In the case of Taslima Nasreen, it’s a sometimes-bothersome-for-some Bangladeshi writer whose desire to stay on in India is being made difficult by an Indian Govt looking for an easy way out.india Updated: Feb 14, 2008 21:24 IST
The nation’s attention remains glued to one part of the country from where citizens of India are being targeted by a handful of lumpens and are being forced to flee an Indian city for being ‘outsiders’. Meanwhile, in an unknown ‘safe house’ somewhere in the capital, a writer from another country who made India her country of residence since 2004 is being quietly but firmly cajoled to leave the country by the Government of India because of another handful of lumpens. The two situations may strike one as being totally different. In the case of north Indians being told to get out of ‘Marathi’ Mumbai by Raj Thackeray and his fellow goons, our outrage may be more palpable because of fellow Indians being victimised. In the case of Taslima Nasreen, it’s a sometimes-bothersome-for-some Bangladeshi writer whose desire to stay on in India is being made increasingly difficult by an Indian government looking for an easy way out. But in both cases, it’s the notion of the ‘outsider’ that gives the licence for most people who should be appalled by the treatment meted out to Mumbai’s ‘North Indians’ and Ms Nasreen to keep quiet.

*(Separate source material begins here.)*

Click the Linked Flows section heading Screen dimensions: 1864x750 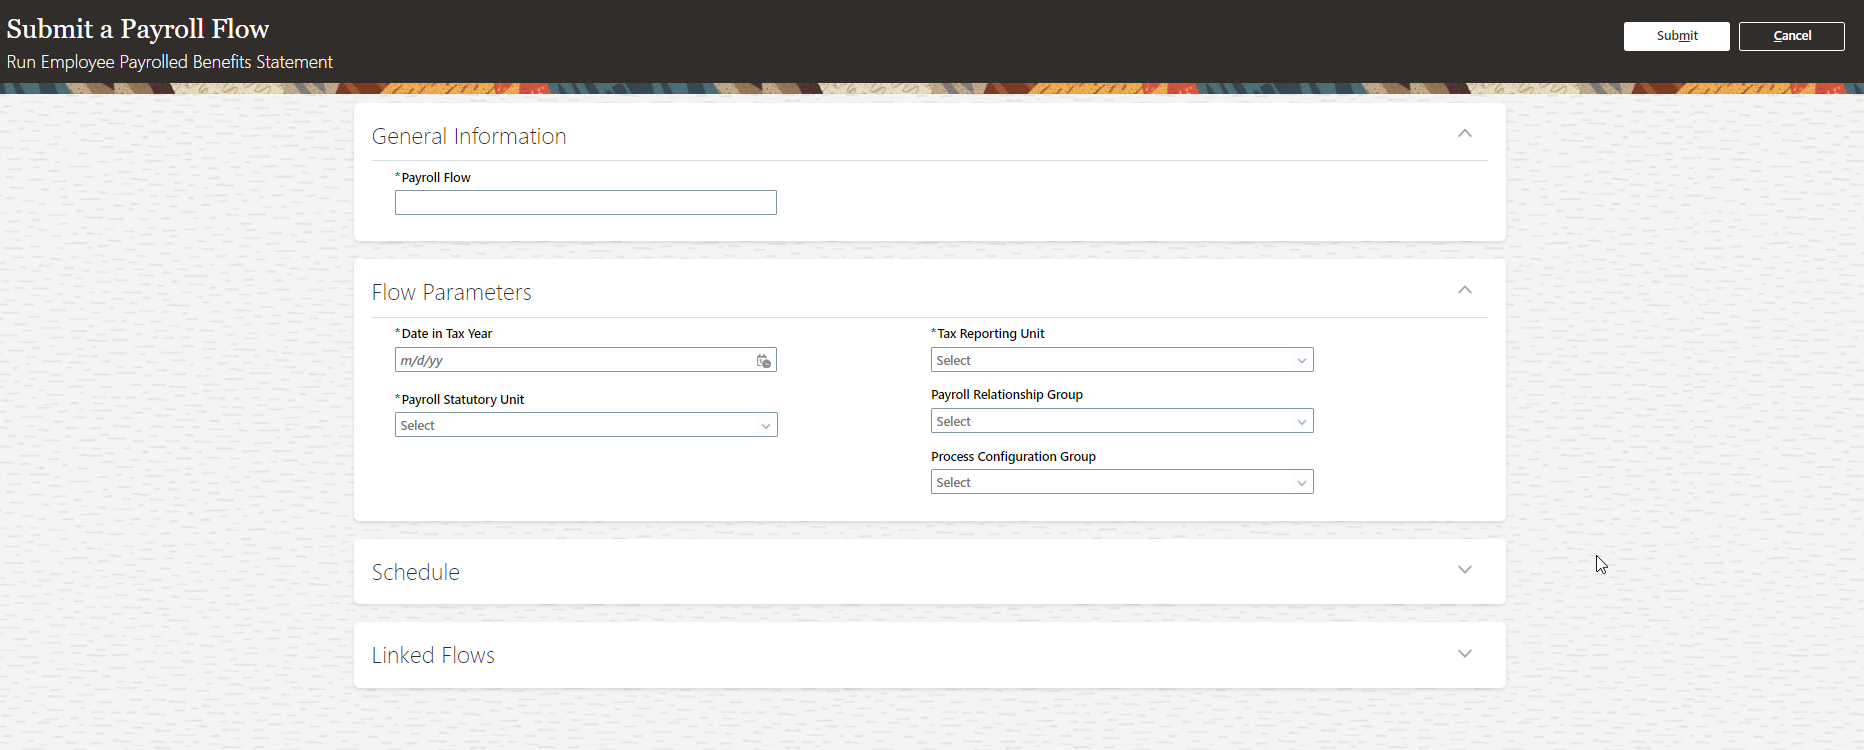pos(433,655)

For both sets of victims, theorising about what constitutes ‘belonging’ doesn’t matter. Even the statistics of 30-40 per cent of Mumbaikars coming from north India doesn’t underline forcefully enough the idea of the migrant finding ‘home’ in a place away from where he or she left — by choice or otherwise. In this context, geographical entities are superfluous. A Marathi’s sense of belonging can be as strong in Lucknow as a Bangladeshi’s can be in Kolkata. Since 2004, Ms Nasreen has been renewing her resident permit every six months. (She first came as an exile to India in 2000 after living in Europe after being forced to leave Bangladesh in 1994.) In November 2007, a proverbial bunch of loudmouths in Kolkata went on the streets rampaging and protesting against what they called the writer’s ‘blasphemous’ prose. Soon, Ms Nasreen removed the offending passage, hoping that the act would be atonement enough. That was not to be, as a few fanatics wanted her out of the country — or worse. And the West Bengal government complied by shuttling her out of Kolkata.
It is up to the Government of India, that will hopefully renew Ms Nasreen’s resident status before Sunday, February 17 (the date on which it expires), to send out the message as to which side it is on. Otherwise one would start thinking that the government tacitly agrees with Raj Thackeray that people should stay rooted to the spot on which they were born till they die.